To sum up, the Department of State previously issued passports reflecting applicants’ “new” status as male or female after gender reassignment surgery. After a policy change in 2010, the Department updated guidance to officers adjudicating passport applications with the directive that “[s]exual reassignment surgery is no longer a prerequisite for passport issuance” in an individual’s preferred gender. (http://www.state.gov/r/pa/prs/ps/2010/06/142922.htm)
This may compel one to ask: Who gave State the idea that a person can choose their gender? For this, they relied on the guidance published by the World Professional Association for Transgender Health (WPATH, http://www.wpath.org), which is recognized by the American Medical Association as being the leading authority in this field.
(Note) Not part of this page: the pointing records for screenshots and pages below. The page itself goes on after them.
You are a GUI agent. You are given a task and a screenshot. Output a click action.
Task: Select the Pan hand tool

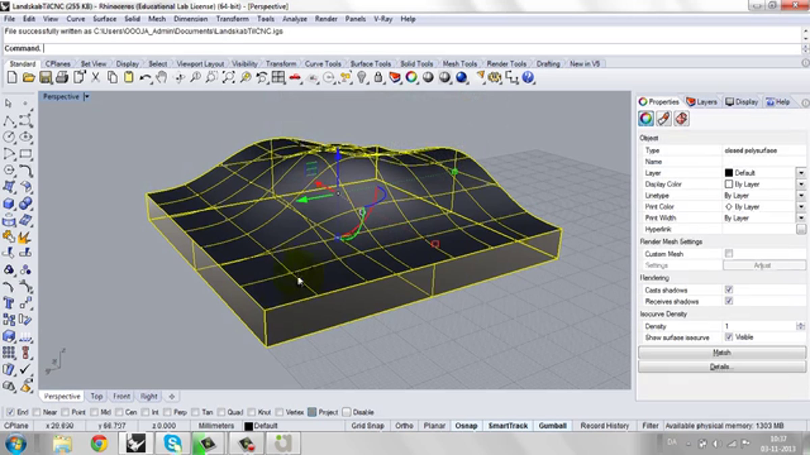(162, 78)
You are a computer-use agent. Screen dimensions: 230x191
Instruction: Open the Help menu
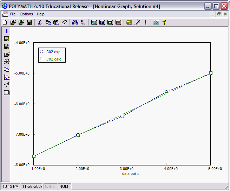coord(41,14)
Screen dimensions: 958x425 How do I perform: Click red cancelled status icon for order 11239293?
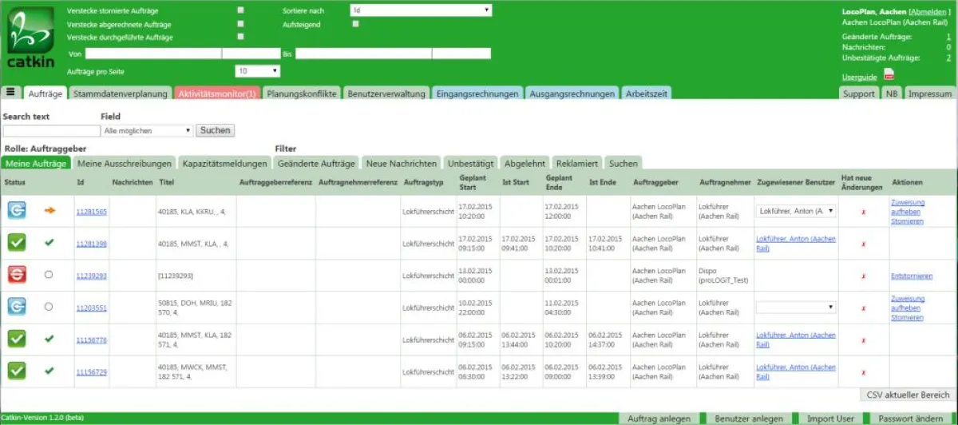17,275
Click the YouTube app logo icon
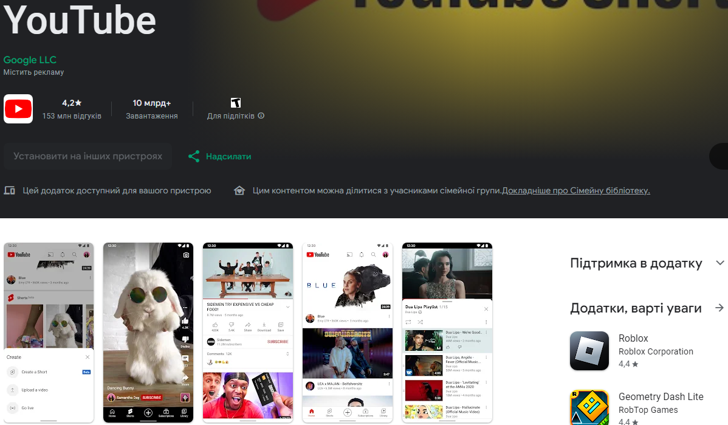Image resolution: width=728 pixels, height=425 pixels. pos(18,109)

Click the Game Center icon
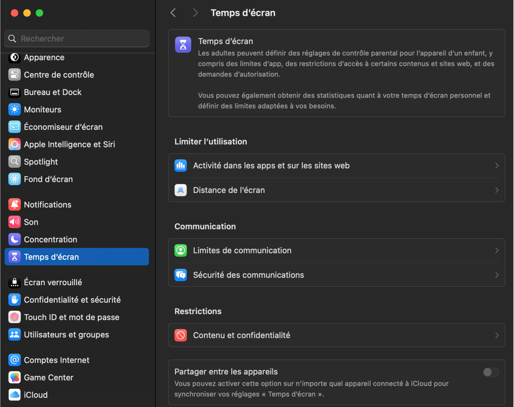tap(14, 377)
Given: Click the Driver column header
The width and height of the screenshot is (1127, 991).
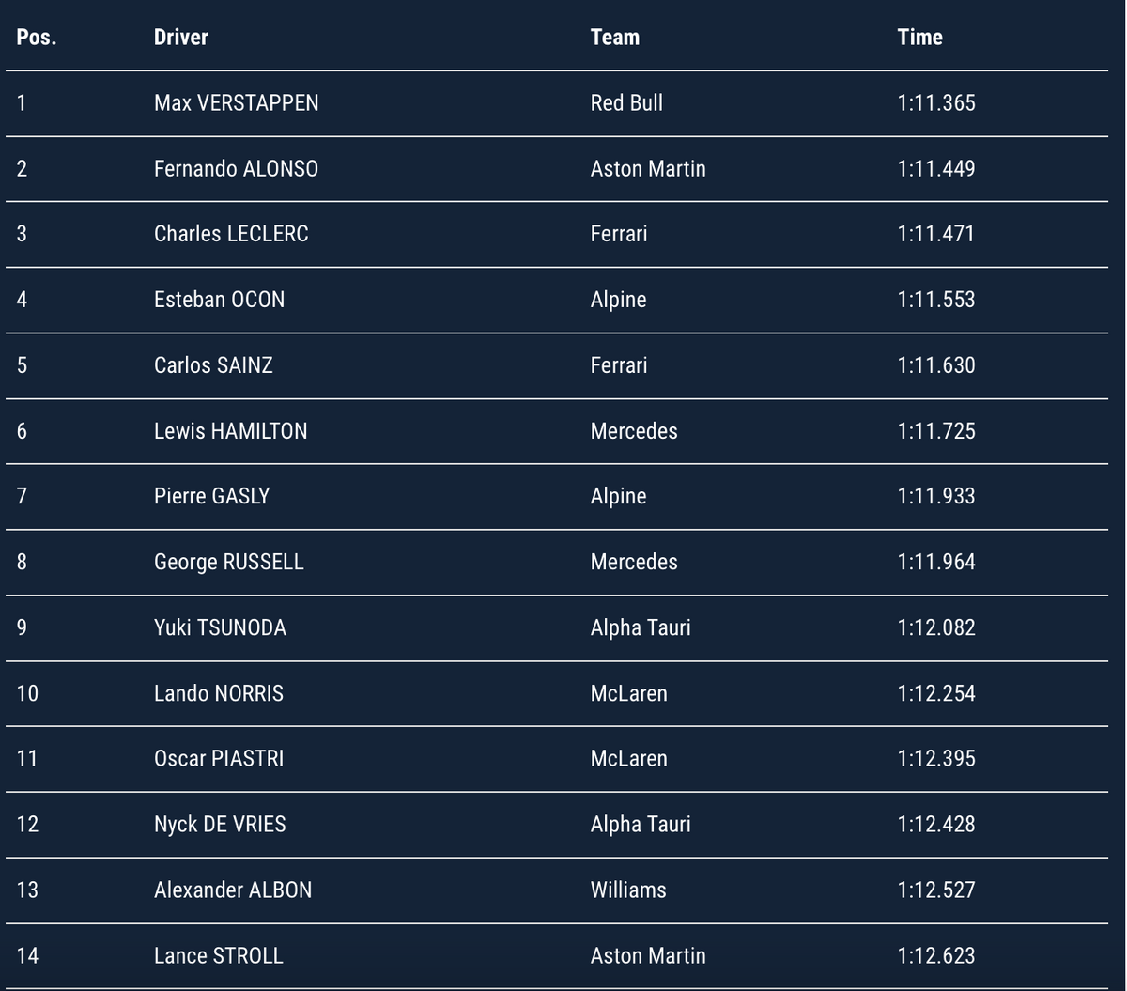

In essence, the Department has delegated rule-making authority to a privately run, single issue advocacy organization.
And according to WPATH, what evidence should be required to demonstrate that one has assumed a new gender? A note from a physician confirming the applicant’s new gender identity.
I suspect many who come across my blog may have substantive objections to the notion that a person can select their gender. I have a broader concern. The Department, by means of an agency-level order not subjected to legislative review, has created a legal right that is relatively novel in U.S. federal policy, which is the right to be treated as being whichever gender one selects. It will be interesting to see what kind of problems this will create for Consular Officers overseas. Will the Department’s officers also be expected to protest if host countries decline to recognize the chosen genders of such citizens?
There is another interesting question on the domestic policy front. If an applicant of draft age with female anatomy has declared themselves to be a male, will they eventually be required to register with Selective Service prior to procuring federal benefits? If we are going to start placing volunteers with female anatomy into combat arms formations, it would only seem fair that those citizens who choose to be “males” bear the same theoretical risk of involuntary conscription that the rest of us able-bodied men face.